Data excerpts

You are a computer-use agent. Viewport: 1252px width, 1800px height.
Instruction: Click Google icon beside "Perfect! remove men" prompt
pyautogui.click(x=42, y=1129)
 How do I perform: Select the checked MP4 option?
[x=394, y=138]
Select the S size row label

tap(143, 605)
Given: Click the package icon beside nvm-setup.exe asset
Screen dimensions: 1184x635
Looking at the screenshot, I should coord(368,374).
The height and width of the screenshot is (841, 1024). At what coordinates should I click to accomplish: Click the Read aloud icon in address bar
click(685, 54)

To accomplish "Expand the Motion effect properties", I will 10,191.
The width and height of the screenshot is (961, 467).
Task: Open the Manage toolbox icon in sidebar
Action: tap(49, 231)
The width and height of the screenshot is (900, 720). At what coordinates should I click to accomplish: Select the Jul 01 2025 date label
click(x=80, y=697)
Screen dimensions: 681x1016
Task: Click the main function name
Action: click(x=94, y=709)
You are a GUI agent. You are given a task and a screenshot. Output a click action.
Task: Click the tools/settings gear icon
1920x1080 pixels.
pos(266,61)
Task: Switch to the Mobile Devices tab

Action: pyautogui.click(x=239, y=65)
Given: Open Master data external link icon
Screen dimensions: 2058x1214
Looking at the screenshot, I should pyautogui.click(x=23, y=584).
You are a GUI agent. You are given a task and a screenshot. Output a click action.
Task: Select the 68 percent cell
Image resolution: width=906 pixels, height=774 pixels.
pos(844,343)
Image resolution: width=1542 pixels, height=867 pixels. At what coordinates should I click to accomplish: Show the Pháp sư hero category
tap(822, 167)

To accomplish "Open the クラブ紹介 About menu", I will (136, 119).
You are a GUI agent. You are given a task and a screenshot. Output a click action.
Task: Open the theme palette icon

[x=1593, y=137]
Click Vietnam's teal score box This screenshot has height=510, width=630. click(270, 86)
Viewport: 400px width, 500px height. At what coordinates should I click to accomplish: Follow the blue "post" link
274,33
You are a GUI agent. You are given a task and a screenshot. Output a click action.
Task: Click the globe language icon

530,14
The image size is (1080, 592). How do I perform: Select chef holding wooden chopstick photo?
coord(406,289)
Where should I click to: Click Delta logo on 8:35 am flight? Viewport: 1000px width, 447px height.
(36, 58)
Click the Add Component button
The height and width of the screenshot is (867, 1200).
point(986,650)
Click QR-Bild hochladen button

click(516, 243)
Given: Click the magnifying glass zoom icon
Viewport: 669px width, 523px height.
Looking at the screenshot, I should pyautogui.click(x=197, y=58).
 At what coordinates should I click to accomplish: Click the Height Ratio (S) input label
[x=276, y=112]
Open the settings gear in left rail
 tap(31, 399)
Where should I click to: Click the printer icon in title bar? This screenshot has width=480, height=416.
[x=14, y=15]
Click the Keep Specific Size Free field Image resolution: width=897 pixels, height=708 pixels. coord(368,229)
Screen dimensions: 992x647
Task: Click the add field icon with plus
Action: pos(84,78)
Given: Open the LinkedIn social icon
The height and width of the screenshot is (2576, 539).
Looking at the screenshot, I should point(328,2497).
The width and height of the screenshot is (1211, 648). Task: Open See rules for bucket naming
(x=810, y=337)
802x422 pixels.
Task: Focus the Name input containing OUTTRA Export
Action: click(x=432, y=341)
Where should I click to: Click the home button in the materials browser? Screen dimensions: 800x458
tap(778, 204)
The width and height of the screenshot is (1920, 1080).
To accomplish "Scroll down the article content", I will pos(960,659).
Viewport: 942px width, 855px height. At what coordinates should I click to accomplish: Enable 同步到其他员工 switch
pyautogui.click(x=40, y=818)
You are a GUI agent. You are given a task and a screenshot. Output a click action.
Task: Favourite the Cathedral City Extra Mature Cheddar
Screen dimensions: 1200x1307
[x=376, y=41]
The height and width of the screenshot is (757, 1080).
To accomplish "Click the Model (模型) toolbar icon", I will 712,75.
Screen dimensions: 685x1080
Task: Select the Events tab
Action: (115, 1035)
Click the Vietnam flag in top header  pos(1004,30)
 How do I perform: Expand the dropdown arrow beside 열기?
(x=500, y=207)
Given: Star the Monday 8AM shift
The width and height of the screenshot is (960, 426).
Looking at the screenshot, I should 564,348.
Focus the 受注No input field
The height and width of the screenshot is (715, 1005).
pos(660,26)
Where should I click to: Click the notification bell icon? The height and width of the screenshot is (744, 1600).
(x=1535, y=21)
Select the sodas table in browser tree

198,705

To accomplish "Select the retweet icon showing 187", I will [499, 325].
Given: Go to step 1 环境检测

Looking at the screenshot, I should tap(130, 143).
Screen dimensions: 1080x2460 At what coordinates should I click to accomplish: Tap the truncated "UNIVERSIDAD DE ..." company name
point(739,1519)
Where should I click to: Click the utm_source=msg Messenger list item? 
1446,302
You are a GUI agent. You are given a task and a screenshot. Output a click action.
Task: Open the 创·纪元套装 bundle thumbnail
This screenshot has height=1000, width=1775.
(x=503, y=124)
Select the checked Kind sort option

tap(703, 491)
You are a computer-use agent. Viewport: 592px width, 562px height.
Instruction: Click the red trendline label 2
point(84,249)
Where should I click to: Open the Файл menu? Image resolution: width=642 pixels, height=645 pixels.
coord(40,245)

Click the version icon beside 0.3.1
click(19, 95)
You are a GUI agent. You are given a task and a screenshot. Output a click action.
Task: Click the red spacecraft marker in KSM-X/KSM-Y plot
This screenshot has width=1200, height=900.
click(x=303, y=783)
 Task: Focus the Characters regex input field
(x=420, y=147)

### Task to complete
Each line above is to be reproduced exactly.

### Your response
You are a computer-use agent. Viewport: 1252px width, 1800px height.
Instruction: Click Google icon beside "Perfect! remove men" prompt
pyautogui.click(x=42, y=1129)
 How do I perform: Select the checked MP4 option?
[x=394, y=138]
Select the S size row label

tap(143, 605)
Given: Click the package icon beside nvm-setup.exe asset
Screen dimensions: 1184x635
Looking at the screenshot, I should coord(368,374).
The height and width of the screenshot is (841, 1024). At what coordinates should I click to accomplish: Click the Read aloud icon in address bar
click(685, 54)

To accomplish "Expand the Motion effect properties", I will 10,191.
The width and height of the screenshot is (961, 467).
Task: Open the Manage toolbox icon in sidebar
Action: tap(49, 231)
The width and height of the screenshot is (900, 720). At what coordinates should I click to accomplish: Select the Jul 01 2025 date label
click(x=80, y=697)
Screen dimensions: 681x1016
Task: Click the main function name
Action: click(x=94, y=709)
You are a GUI agent. You are given a task and a screenshot. Output a click action.
Task: Click the tools/settings gear icon
1920x1080 pixels.
pos(266,61)
Task: Switch to the Mobile Devices tab

Action: pyautogui.click(x=239, y=65)
Given: Open Master data external link icon
Screen dimensions: 2058x1214
Looking at the screenshot, I should pyautogui.click(x=23, y=584).
You are a GUI agent. You are given a task and a screenshot. Output a click action.
Task: Select the 68 percent cell
Image resolution: width=906 pixels, height=774 pixels.
pos(844,343)
Image resolution: width=1542 pixels, height=867 pixels. At what coordinates should I click to accomplish: Show the Pháp sư hero category
tap(822, 167)

To accomplish "Open the クラブ紹介 About menu", I will (136, 119).
You are a GUI agent. You are given a task and a screenshot. Output a click action.
Task: Open the theme palette icon

[x=1593, y=137]
Click Vietnam's teal score box This screenshot has height=510, width=630. click(270, 86)
Viewport: 400px width, 500px height. At what coordinates should I click to accomplish: Follow the blue "post" link
274,33
You are a GUI agent. You are given a task and a screenshot. Output a click action.
Task: Click the globe language icon

530,14
The image size is (1080, 592). How do I perform: Select chef holding wooden chopstick photo?
coord(406,289)
Where should I click to: Click Delta logo on 8:35 am flight? Viewport: 1000px width, 447px height.
(36, 58)
Click the Add Component button
The height and width of the screenshot is (867, 1200).
point(986,650)
Click QR-Bild hochladen button

click(516, 243)
Given: Click the magnifying glass zoom icon
Viewport: 669px width, 523px height.
Looking at the screenshot, I should pyautogui.click(x=197, y=58).
 At what coordinates should I click to accomplish: Click the Height Ratio (S) input label
[x=276, y=112]
Open the settings gear in left rail
 tap(31, 399)
Where should I click to: Click the printer icon in title bar? This screenshot has width=480, height=416.
[x=14, y=15]
Click the Keep Specific Size Free field Image resolution: width=897 pixels, height=708 pixels. coord(368,229)
Screen dimensions: 992x647
Task: Click the add field icon with plus
Action: pos(84,78)
Given: Open the LinkedIn social icon
The height and width of the screenshot is (2576, 539).
Looking at the screenshot, I should point(328,2497).
The width and height of the screenshot is (1211, 648). Task: Open See rules for bucket naming
(x=810, y=337)
802x422 pixels.
Task: Focus the Name input containing OUTTRA Export
Action: click(x=432, y=341)
Where should I click to: Click the home button in the materials browser? Screen dimensions: 800x458
tap(778, 204)
The width and height of the screenshot is (1920, 1080).
To accomplish "Scroll down the article content", I will pos(960,659).
Viewport: 942px width, 855px height. At what coordinates should I click to accomplish: Enable 同步到其他员工 switch
pyautogui.click(x=40, y=818)
You are a GUI agent. You are given a task and a screenshot. Output a click action.
Task: Favourite the Cathedral City Extra Mature Cheddar
Screen dimensions: 1200x1307
[x=376, y=41]
The height and width of the screenshot is (757, 1080).
To accomplish "Click the Model (模型) toolbar icon", I will 712,75.
Screen dimensions: 685x1080
Task: Select the Events tab
Action: (115, 1035)
Click the Vietnam flag in top header  pos(1004,30)
 How do I perform: Expand the dropdown arrow beside 열기?
(x=500, y=207)
Given: Star the Monday 8AM shift
The width and height of the screenshot is (960, 426).
Looking at the screenshot, I should 564,348.
Focus the 受注No input field
The height and width of the screenshot is (715, 1005).
pos(660,26)
Where should I click to: Click the notification bell icon? The height and width of the screenshot is (744, 1600).
(x=1535, y=21)
Select the sodas table in browser tree

198,705

To accomplish "Select the retweet icon showing 187", I will [499, 325].
Given: Go to step 1 环境检测

Looking at the screenshot, I should tap(130, 143).
Screen dimensions: 1080x2460 At what coordinates should I click to accomplish: Tap the truncated "UNIVERSIDAD DE ..." company name
point(739,1519)
Where should I click to: Click the utm_source=msg Messenger list item? 
1446,302
You are a GUI agent. You are given a task and a screenshot. Output a click action.
Task: Open the 创·纪元套装 bundle thumbnail
This screenshot has height=1000, width=1775.
(x=503, y=124)
Select the checked Kind sort option

tap(703, 491)
You are a computer-use agent. Viewport: 592px width, 562px height.
Instruction: Click the red trendline label 2
point(84,249)
Where should I click to: Open the Файл menu? Image resolution: width=642 pixels, height=645 pixels.
coord(40,245)

Click the version icon beside 0.3.1
click(19, 95)
You are a GUI agent. You are given a task and a screenshot. Output a click action.
Task: Click the red spacecraft marker in KSM-X/KSM-Y plot
This screenshot has width=1200, height=900.
click(x=303, y=783)
 Task: Focus the Characters regex input field
(x=420, y=147)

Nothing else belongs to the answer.